=== Begin Enclosure ===
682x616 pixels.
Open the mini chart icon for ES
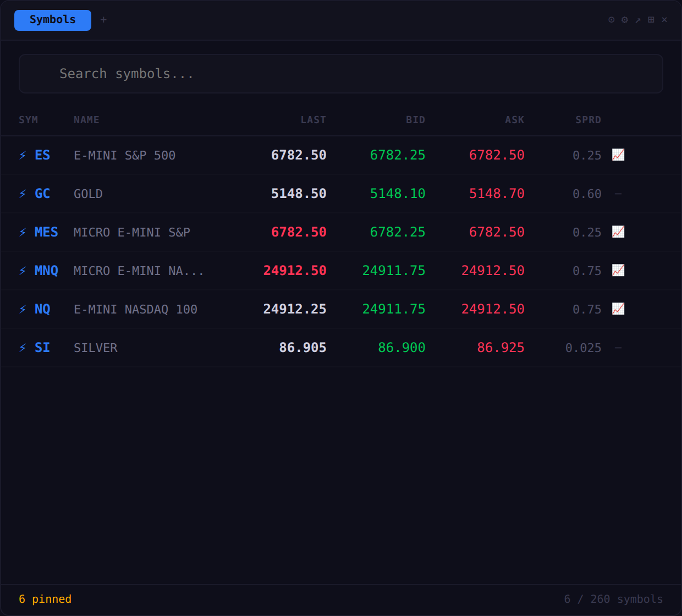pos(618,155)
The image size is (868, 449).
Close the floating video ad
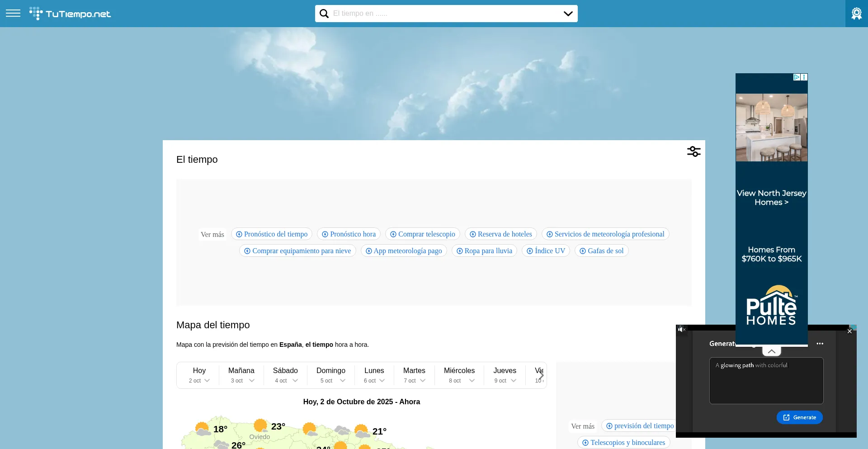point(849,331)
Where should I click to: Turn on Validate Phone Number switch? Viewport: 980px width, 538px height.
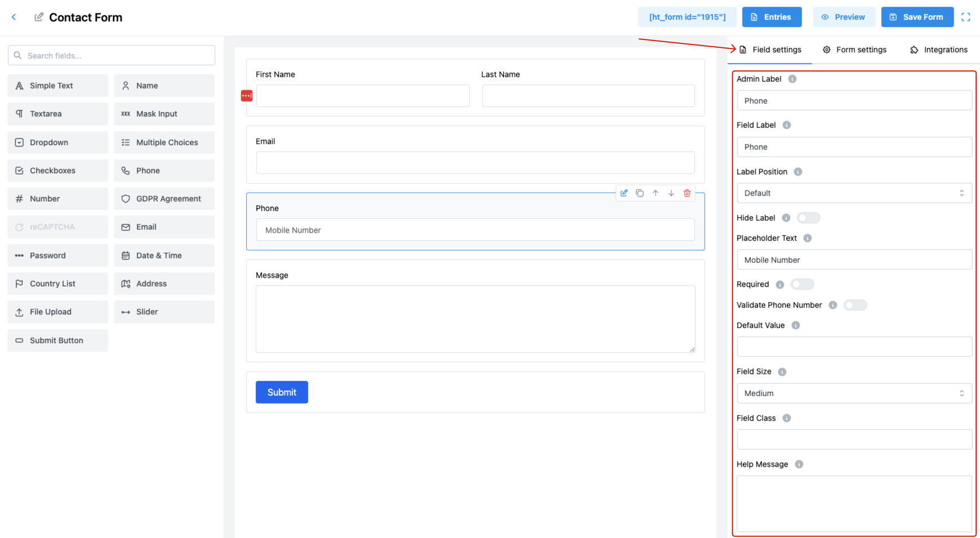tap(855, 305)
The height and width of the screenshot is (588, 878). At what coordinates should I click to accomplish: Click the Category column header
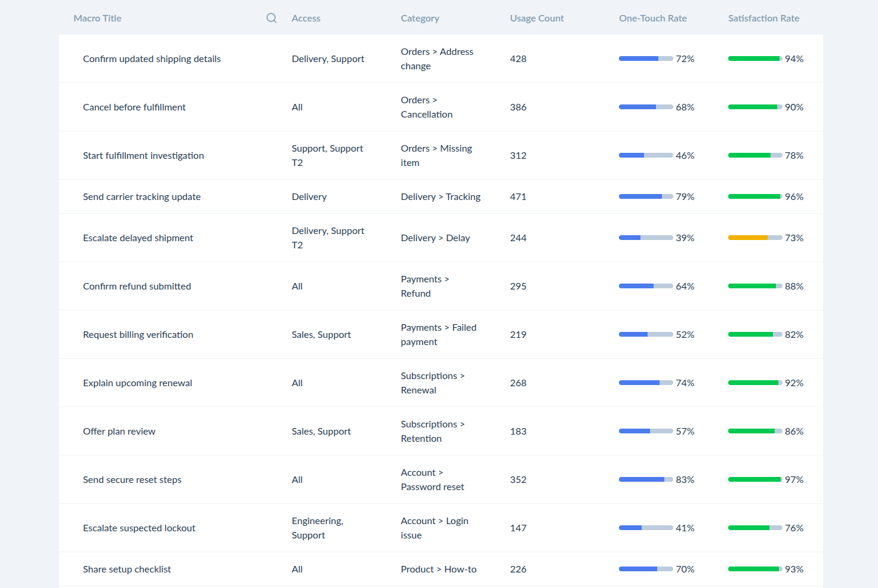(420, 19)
=== End Enclosure ===
**PROMPT:**
Reproduce the material exactly; omit the pictures.

**REPLY TO THE TASK:**
682x616 pixels.
Open the mini chart icon for ES
pos(618,155)
The image size is (868, 449).
Close the floating video ad
point(849,331)
Where should I click to: Turn on Validate Phone Number switch? Viewport: 980px width, 538px height.
tap(855, 305)
The height and width of the screenshot is (588, 878). At what coordinates should I click to accomplish: Click the Category column header
(420, 19)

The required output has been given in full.